> _What the exercise asks_: Copy every row below verbatim, leaving out the pictures.

> _Given records_:
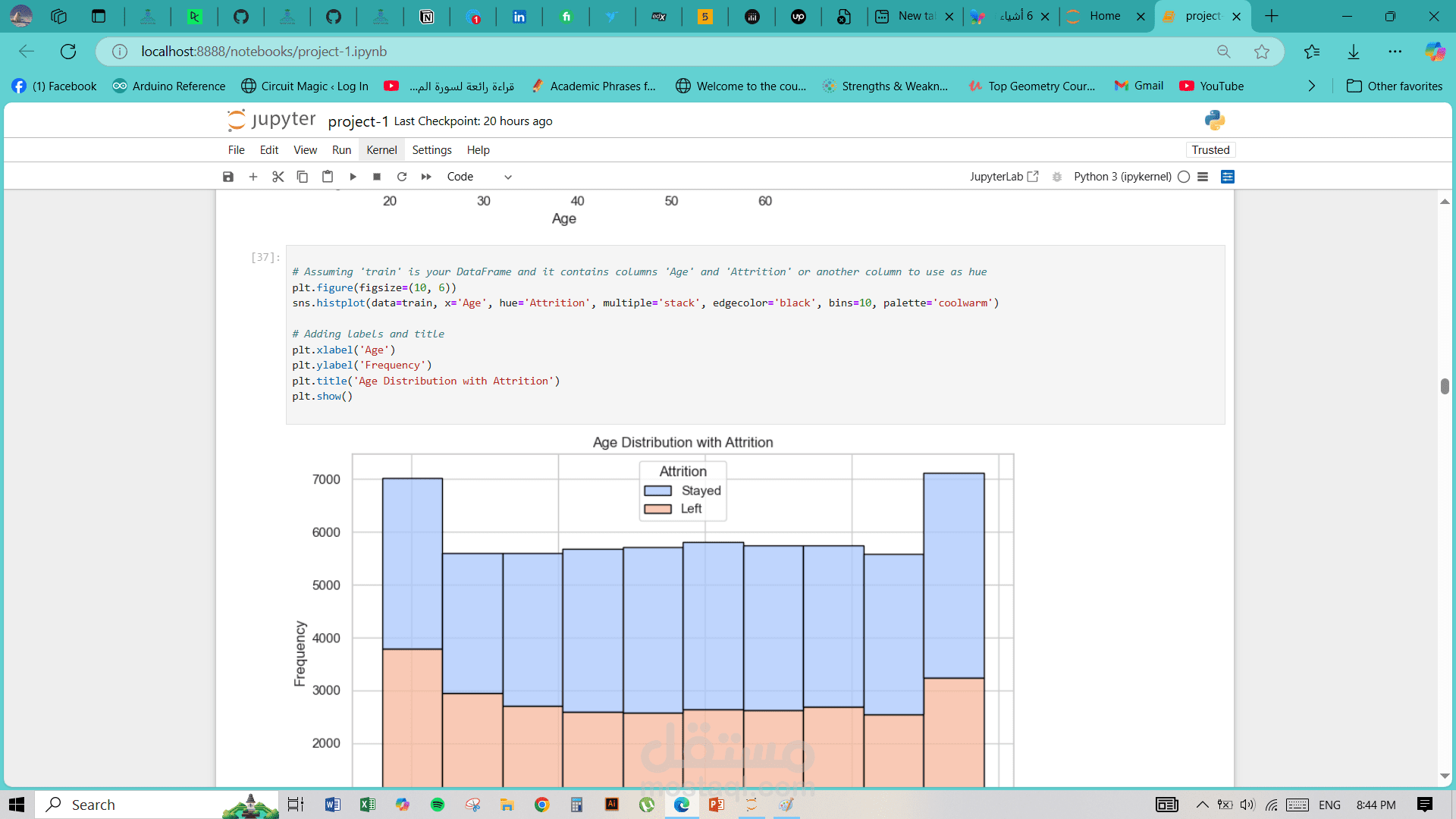The image size is (1456, 819).
Task: Restart the kernel with the circular arrow icon
Action: click(x=402, y=177)
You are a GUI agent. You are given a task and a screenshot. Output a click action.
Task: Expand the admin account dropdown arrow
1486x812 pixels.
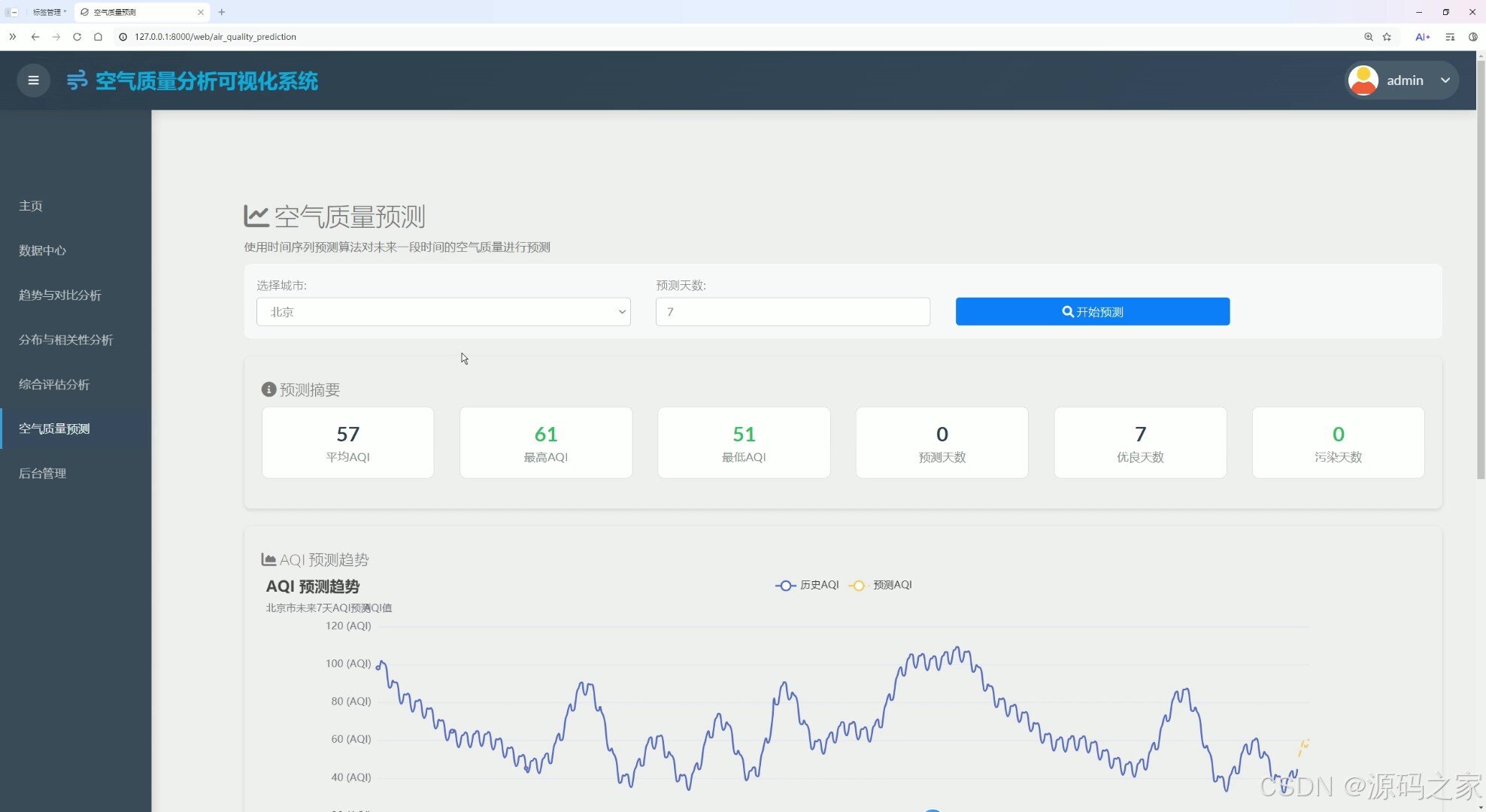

> _Solution below_:
The image size is (1456, 819).
Task: Restart the kernel with the circular arrow icon
Action: click(x=402, y=177)
You are a GUI agent. You are given a task and a screenshot. Output a click action.
Task: Expand the admin account dropdown arrow
1486x812 pixels.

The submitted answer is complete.